Disastrous delays, broken trains, blocked routes - Deutsche Bahn has a knack for annoying its customers. She is now continuing this tradition by getting rid of her paper in-flight magazine “Mobil” at the end of the year. Foolish! Because the DB buried one of its few popular figures without need. The magazine is entertaining, offers surprising topics, is written by journalists who know their trade, and there are often top-class interviews in the newspaper, with federal presidents and monkey researchers.
The magazine is a gift: because it's free and broadens horizons. The DB Marketing Manager can only think of this truism: "Media use is changing inexorably from analogue to digital." He is thereby ignoring millions of customers who do not have a smartphone. And apparently he rarely travels by train. Otherwise he would know how many dead spots the trains are traveling in. There you can't read the new digital customer magazine that DB offers as a consolation. A tragedy.
The author recommends traveling with the Austrian railways. It also has a customer magazine on board.
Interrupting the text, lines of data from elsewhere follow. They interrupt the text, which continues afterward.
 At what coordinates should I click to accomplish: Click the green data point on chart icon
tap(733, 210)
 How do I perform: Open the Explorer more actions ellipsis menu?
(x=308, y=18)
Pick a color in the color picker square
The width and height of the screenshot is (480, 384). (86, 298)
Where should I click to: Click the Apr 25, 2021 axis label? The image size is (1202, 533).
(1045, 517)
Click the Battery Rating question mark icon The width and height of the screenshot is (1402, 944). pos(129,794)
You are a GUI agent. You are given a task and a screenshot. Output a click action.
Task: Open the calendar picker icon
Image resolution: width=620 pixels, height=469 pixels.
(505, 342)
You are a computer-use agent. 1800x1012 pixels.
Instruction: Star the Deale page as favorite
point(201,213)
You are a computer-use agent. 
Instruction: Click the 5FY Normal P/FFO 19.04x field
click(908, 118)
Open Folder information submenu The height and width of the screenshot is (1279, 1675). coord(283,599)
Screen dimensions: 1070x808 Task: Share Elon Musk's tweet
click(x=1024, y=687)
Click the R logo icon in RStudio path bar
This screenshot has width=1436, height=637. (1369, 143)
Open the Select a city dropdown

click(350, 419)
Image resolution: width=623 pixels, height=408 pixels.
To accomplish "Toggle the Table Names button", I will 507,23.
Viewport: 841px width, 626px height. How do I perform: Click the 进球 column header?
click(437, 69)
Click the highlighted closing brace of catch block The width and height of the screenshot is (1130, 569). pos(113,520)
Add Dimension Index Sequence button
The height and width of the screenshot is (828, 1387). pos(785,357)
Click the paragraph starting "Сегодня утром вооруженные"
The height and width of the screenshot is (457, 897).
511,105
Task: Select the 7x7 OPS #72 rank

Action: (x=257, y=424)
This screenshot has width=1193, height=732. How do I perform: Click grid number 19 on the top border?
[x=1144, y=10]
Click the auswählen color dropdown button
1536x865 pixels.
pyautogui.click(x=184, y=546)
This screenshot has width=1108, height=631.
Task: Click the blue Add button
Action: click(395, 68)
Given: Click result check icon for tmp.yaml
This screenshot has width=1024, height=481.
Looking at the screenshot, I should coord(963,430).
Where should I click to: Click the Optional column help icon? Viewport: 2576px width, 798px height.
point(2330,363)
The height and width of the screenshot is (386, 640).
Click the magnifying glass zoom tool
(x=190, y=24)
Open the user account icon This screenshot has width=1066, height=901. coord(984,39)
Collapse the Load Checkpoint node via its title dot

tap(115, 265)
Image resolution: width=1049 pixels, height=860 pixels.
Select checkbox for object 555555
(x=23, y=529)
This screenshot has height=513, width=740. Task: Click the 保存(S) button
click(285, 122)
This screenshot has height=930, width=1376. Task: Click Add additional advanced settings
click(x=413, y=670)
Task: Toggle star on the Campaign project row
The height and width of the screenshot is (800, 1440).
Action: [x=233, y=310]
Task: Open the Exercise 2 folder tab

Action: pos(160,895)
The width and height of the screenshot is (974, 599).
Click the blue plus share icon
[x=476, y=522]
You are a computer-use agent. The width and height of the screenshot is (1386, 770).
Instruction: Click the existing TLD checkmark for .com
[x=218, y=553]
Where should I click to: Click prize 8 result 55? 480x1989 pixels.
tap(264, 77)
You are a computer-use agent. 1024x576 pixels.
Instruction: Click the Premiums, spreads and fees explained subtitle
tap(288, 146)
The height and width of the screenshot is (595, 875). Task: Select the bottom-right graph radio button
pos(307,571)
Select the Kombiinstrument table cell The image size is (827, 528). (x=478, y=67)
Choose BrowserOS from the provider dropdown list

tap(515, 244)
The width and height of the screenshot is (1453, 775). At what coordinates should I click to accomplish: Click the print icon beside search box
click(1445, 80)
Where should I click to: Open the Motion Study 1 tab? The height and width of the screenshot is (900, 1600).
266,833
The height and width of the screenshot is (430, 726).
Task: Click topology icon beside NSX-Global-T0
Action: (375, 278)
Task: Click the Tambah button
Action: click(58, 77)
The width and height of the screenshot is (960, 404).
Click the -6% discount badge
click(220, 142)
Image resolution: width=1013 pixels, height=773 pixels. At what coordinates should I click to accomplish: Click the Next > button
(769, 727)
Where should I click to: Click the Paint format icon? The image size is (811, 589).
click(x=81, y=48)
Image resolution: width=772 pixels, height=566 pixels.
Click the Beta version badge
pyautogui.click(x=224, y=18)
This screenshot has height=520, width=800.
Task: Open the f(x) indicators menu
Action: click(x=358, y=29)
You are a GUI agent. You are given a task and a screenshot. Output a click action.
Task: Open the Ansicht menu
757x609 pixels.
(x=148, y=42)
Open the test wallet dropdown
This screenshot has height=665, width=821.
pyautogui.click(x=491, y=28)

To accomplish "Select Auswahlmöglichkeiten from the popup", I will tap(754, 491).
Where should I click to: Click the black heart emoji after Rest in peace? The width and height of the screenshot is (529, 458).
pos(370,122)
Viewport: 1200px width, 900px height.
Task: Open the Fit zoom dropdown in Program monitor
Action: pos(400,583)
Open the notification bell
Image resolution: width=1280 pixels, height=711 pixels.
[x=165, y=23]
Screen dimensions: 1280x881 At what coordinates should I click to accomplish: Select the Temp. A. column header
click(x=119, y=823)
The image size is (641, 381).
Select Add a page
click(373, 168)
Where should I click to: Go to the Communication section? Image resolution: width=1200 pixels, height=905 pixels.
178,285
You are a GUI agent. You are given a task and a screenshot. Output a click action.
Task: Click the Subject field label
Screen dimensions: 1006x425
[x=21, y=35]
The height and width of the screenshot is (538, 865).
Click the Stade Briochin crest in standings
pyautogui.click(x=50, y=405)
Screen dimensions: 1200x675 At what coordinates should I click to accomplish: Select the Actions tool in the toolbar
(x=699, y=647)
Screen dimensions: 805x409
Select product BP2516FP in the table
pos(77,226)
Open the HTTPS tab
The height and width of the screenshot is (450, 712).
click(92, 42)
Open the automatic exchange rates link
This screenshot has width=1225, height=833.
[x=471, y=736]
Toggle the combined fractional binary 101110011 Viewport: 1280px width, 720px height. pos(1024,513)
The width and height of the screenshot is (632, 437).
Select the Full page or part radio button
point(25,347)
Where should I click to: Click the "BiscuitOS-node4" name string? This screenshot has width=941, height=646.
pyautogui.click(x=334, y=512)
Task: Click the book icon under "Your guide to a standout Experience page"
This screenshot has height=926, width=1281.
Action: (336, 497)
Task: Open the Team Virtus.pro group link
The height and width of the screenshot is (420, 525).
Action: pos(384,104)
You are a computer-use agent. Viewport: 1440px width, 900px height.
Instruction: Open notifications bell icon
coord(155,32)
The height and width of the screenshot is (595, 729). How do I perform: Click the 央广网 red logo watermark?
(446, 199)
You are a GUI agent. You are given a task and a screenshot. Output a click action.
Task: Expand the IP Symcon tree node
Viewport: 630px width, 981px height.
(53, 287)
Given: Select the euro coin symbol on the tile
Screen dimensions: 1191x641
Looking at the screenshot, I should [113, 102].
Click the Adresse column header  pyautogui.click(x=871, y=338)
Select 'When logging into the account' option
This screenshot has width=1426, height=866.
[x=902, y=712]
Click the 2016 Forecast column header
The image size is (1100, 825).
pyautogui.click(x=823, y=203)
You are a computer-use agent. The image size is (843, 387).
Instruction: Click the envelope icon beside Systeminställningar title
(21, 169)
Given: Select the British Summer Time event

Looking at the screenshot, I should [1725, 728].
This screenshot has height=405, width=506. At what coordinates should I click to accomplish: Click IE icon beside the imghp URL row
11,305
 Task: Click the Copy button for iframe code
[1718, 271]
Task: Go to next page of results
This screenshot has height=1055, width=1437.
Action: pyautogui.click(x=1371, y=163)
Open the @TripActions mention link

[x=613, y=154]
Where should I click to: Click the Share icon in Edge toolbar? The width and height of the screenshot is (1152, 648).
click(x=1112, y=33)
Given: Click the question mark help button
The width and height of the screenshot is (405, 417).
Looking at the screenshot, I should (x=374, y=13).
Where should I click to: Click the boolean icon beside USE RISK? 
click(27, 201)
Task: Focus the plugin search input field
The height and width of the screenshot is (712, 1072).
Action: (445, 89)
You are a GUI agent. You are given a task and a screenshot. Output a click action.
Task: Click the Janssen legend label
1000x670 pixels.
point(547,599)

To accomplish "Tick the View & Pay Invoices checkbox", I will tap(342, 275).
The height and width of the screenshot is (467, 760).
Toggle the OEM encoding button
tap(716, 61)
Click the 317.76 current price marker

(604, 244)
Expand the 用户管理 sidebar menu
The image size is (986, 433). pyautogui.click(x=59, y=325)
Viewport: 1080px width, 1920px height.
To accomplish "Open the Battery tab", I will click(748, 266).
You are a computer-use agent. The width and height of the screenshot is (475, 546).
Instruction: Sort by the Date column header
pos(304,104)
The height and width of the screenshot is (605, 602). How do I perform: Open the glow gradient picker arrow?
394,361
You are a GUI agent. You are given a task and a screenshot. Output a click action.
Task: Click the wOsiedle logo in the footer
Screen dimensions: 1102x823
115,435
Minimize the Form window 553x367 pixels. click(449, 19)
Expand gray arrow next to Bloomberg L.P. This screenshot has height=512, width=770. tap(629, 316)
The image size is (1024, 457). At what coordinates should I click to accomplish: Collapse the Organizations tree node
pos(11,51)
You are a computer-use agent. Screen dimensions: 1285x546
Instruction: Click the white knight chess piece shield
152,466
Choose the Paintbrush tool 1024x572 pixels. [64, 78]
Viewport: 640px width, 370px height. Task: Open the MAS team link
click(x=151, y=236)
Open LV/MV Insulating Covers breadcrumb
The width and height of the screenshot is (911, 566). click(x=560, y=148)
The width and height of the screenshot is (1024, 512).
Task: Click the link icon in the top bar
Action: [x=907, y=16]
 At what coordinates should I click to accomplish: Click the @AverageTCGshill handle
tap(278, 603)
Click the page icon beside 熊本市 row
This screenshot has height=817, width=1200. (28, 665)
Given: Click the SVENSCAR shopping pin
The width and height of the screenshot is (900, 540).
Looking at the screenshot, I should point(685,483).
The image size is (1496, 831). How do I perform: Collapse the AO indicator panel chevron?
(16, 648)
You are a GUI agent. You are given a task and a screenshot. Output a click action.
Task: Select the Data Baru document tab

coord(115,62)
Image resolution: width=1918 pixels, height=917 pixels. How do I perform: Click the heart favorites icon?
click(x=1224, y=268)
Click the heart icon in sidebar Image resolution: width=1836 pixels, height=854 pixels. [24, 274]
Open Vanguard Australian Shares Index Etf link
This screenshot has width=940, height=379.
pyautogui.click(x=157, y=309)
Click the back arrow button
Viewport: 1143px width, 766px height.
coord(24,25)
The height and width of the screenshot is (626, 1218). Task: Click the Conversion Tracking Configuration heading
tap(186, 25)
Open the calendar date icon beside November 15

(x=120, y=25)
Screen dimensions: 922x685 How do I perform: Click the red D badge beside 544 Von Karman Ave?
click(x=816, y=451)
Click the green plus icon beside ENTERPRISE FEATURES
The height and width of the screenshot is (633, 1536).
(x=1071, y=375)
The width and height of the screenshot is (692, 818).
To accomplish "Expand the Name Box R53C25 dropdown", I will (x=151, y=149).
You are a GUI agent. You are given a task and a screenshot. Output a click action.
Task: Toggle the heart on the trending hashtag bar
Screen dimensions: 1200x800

The list of things that Deutsche Bahn has done away with over the years can be presented at almost any length: timetables (which are still valid), on-board restaurants (which actually offer food), trains that arrive in a non-reversed carriage order . It is therefore absolutely logical to now also discontinue the customer magazine – because after a certain point, nothing really matters. Deutsche Bahn has reached this point.
In this respect, one must congratulate the corporate strategists for their consistency. Not all are big enough to do that. Instead, the bookworms among the rail customers have their say and mourn the discontinuation of the magazine. What they don't see in their nostalgia: the potential danger of a print edition. In fact, evaporation should be an act of caution. Rolled up, the magazine serves as a baton-like device, an invitation to train drivers who become rioters over longer journeys. This is how forward-looking security policy works.
The author is quite open about her hatred of trains.